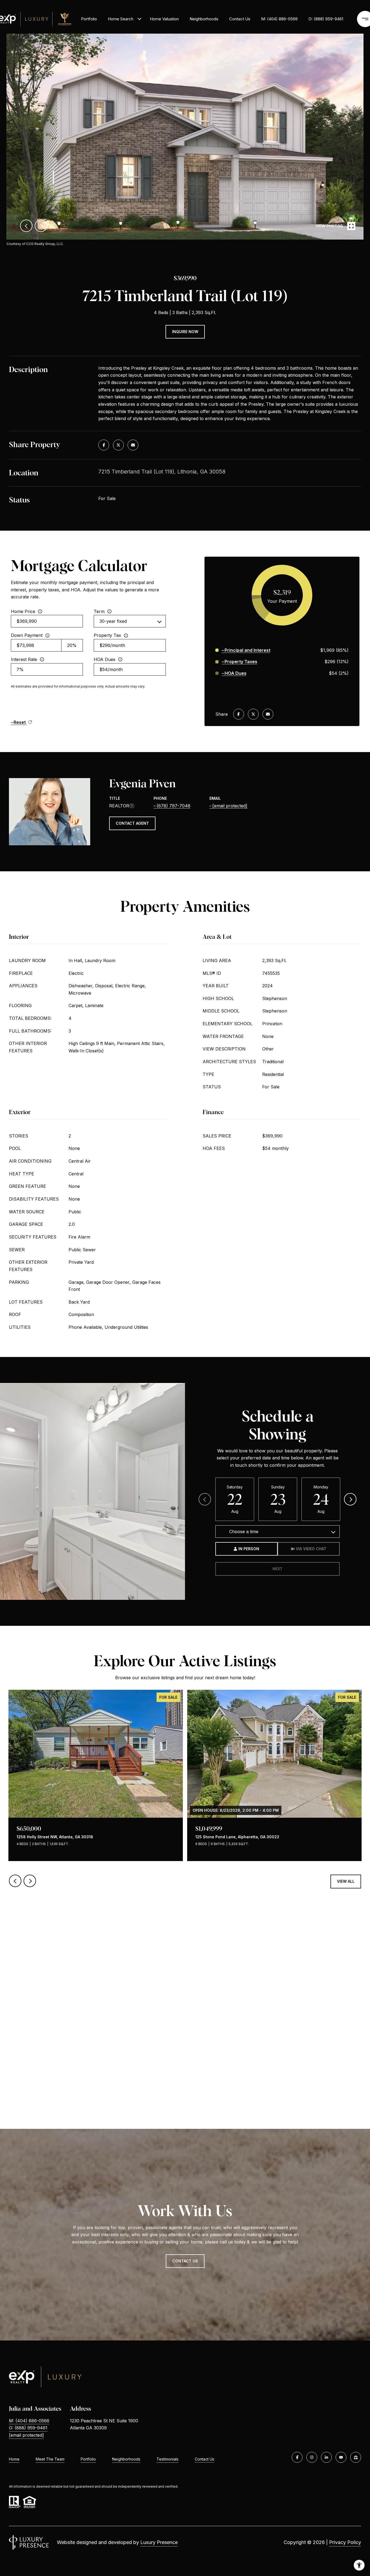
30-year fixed (113, 621)
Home (14, 2459)
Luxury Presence (159, 2542)
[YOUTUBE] (341, 2457)
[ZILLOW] (355, 2457)
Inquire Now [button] (185, 331)
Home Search (120, 18)
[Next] (350, 1499)
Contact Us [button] (185, 2261)
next (41, 226)
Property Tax (107, 635)
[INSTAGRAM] (311, 2457)
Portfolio (89, 18)
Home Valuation (164, 18)
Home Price (23, 611)
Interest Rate (24, 659)
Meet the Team (50, 2459)
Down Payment (27, 635)
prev (26, 226)
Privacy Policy (345, 2542)
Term (99, 611)
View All (346, 1881)
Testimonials (167, 2459)
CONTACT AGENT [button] (132, 823)
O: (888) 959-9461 (326, 18)
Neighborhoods (204, 18)
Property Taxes (241, 661)
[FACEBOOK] (297, 2457)
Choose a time (243, 1531)
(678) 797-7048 (173, 805)
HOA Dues (104, 659)
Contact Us (204, 2459)
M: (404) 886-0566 (279, 18)
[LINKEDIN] (326, 2457)
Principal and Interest (247, 650)
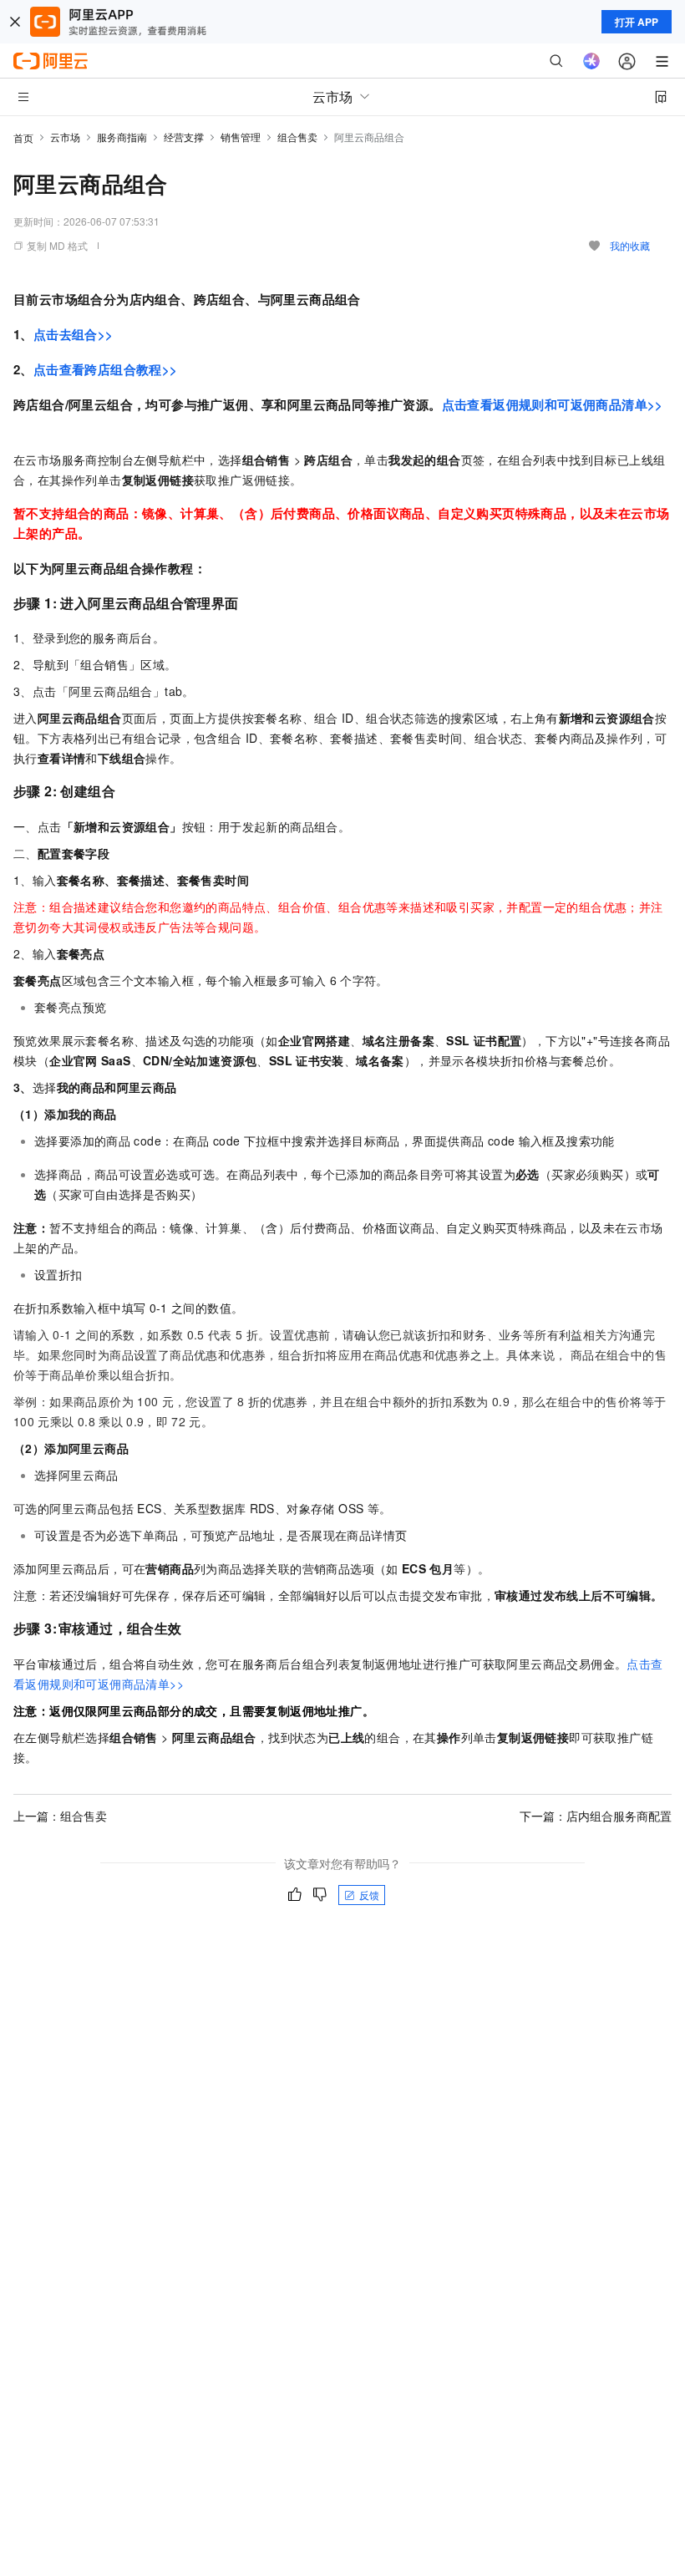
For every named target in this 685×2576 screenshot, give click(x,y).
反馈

→ Problem details
Find the lines above that contain the word "Interest" and copy each one.

→ Answer to the problem
Interest Rate (24, 659)
Principal and Interest (247, 650)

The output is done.